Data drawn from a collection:
--------------------------------

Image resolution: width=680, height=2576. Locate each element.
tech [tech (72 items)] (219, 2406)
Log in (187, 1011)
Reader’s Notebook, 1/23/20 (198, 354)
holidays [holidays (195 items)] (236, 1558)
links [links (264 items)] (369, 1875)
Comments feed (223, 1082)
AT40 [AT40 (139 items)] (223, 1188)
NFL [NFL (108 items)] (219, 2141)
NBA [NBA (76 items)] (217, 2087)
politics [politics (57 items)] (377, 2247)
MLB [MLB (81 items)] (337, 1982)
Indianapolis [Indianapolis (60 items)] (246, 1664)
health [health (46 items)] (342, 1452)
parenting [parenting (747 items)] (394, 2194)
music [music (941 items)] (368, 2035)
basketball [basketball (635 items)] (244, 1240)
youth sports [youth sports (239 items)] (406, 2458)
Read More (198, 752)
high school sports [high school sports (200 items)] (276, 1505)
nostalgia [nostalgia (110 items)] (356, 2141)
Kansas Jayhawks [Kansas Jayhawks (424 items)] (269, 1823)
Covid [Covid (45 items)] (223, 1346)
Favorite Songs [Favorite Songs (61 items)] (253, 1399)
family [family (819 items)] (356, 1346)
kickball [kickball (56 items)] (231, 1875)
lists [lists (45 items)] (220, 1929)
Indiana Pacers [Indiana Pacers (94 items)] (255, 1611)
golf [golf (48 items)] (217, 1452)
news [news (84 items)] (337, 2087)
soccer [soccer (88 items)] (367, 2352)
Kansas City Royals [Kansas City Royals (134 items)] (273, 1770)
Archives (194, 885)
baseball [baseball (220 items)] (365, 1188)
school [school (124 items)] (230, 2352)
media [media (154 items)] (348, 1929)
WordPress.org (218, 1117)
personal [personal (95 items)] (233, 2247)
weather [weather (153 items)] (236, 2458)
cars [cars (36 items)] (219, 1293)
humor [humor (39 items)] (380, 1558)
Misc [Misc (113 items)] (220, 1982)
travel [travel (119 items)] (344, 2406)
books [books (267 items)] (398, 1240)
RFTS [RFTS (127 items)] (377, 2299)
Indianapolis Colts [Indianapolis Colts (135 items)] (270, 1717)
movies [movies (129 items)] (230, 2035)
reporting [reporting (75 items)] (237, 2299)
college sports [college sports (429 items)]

--------------------------------

### WHAT TO WORK ON
Filter the data above and keep only the lines that contain the word "school". Copy each of those lines unchanged.

### SOLUTION TO THE PROBLEM
high school sports [high school sports (200 items)] (276, 1505)
school [school (124 items)] (230, 2352)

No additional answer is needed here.